Thank you very much for your support!
[Home] [Databases] [World Law] [Multidatabase Search] [Help] [Feedback] | ||
Court of Appeal in Northern Ireland Decisions |
||
You are here: BAILII >> Databases >> Court of Appeal in Northern Ireland Decisions >> JK v LM [2021] NICA 41 (18 June 2021) URL: http://www.bailii.org/nie/cases/NICA/2021/41.html Cite as: [2021] NICA 41 |
[New search] [Printable PDF version] [Help]
Neutral Citation No: [2021] NICA 41
Judgment: approved by the Court for handing down (subject to editorial corrections)* |
Ref: McC11559
Delivered: 18/06/2021 |
IN HER MAJESTY’S COURT OF APPEAL IN NORTHERN IRELAND
________
ON APPEAL FROM
THE HIGH COURT OF JUSTICE, QUEEN’S BENCH DIVISION
________
Between:
JK
Appellant;
and
LM
Respondent;
________
Before: McCloskey LJ and Humphreys J
________
Representation
Appellant: Self-representing
Respondents: Lisa Moran BL (instructed by Rosemary Connolly Solicitor)
________
McCloskey LJ (delivering the judgment of the court)
Introduction
[1] This case comes before the Court of Appeal by a somewhat circuitous route. It purports to be an appeal against the order and decision of McFarland J, neutral citation [2021] NIQB 4. Following the parties’ compliance with certain case management directions, the central question to be determined is whether there is a valid appeal in existence.
[2] The cornerstone fact giving rise to what has become protracted litigation in both Northern Ireland and the jurisdiction of the Republic of Ireland “(ROI”) is that the parties are former partners and there is a child of their relationship. The father is the appellant in this matter and the mother is the respondent.
The ROI Costs Orders
[3] Following the termination of their relationship the appellant initiated guardianship proceedings in the Republic of Ireland, unsuccessfully so. The sequence of events culminating in the purported appeal to this court is the following:
(a) On 17 January 2013 the appellant was ordered to pay costs of €22,079.01 to the respondent.

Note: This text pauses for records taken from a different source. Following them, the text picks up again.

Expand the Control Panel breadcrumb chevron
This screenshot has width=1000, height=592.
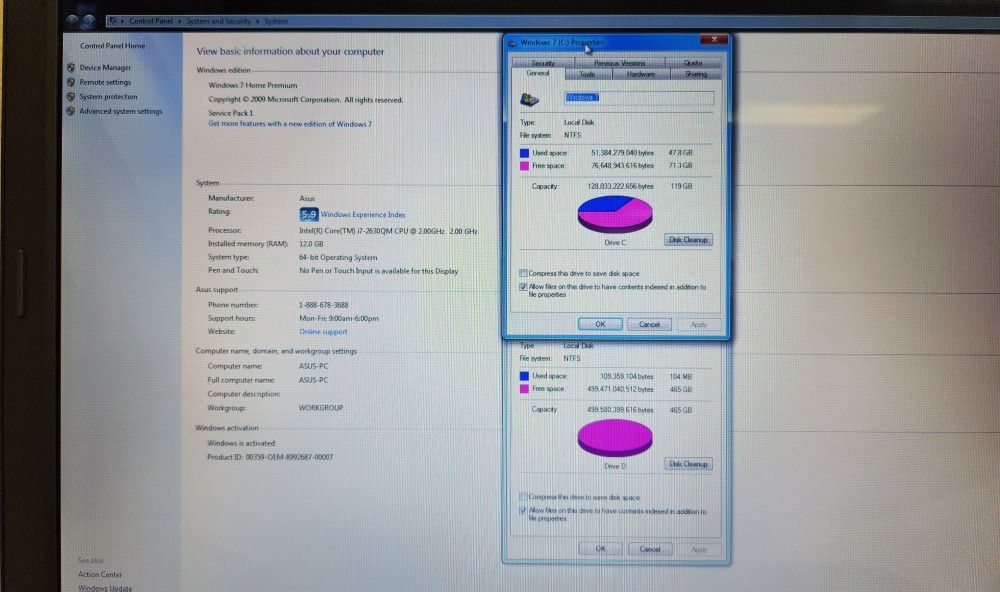click(x=179, y=20)
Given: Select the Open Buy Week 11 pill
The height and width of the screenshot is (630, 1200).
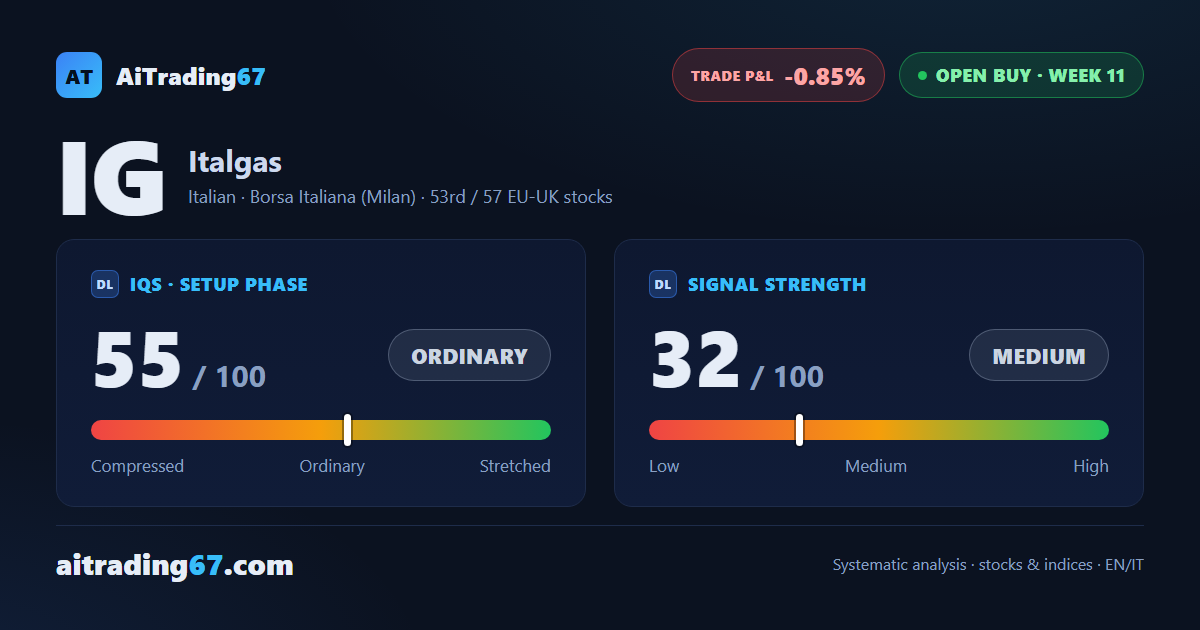Looking at the screenshot, I should pos(1021,75).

(b) On 18 December 2013 the appellant was ordered to pay costs of €23,371.23 to the respondent.
(c) On 13 February 2014 the appellant was ordered to pay costs of €2,447.84 to the respondent.
Each of these orders was made in separate cases. None of them has been satisfied.
The NI Registration Order
[4] By order dated 02 April 2015 the Queen’s Bench Master, acceding to the respondent’s ex parte application, registered the aforementioned three judgements in the Queen’s Bench Division of the High Court. We shall describe this as the “registration order.” This triggered the following sequence of events:
(a) On 20 April 2015 the registration order was served on the appellant.

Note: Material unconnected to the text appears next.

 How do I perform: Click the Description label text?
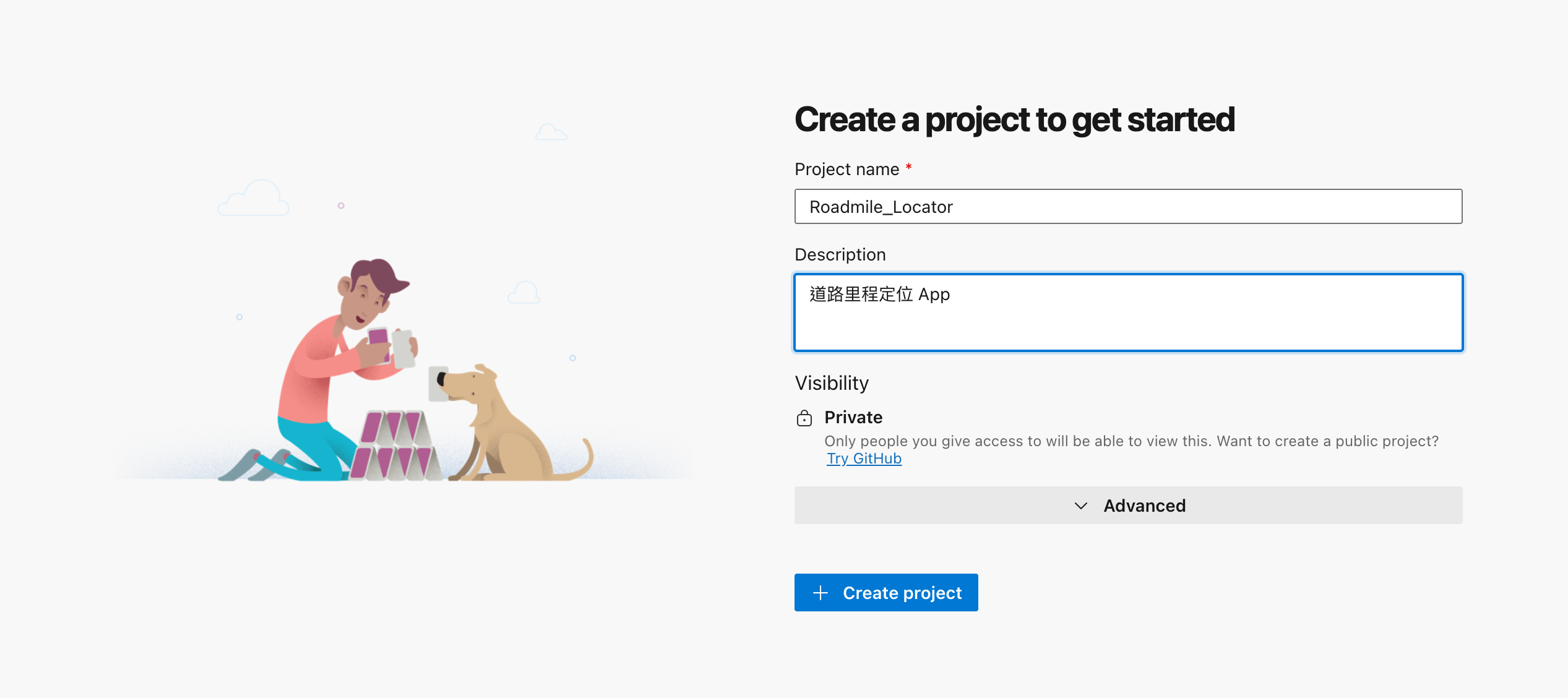(840, 254)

(b) By letter dated 21 April 2015 addressed to the Central Office the appellant alleged fraud on the part of the respondent, questioned why he had not been served with the application generating the registration order and intimated his intention to appeal.
(c) On 20 May 2015 the one month period for appealing expired.
(d) By letter dated 16 July 2015 addressed to the respondent’s solicitors the appellant repeated his allegation of fraud and conveyed his intention to defend the “costs action” in both jurisdictions.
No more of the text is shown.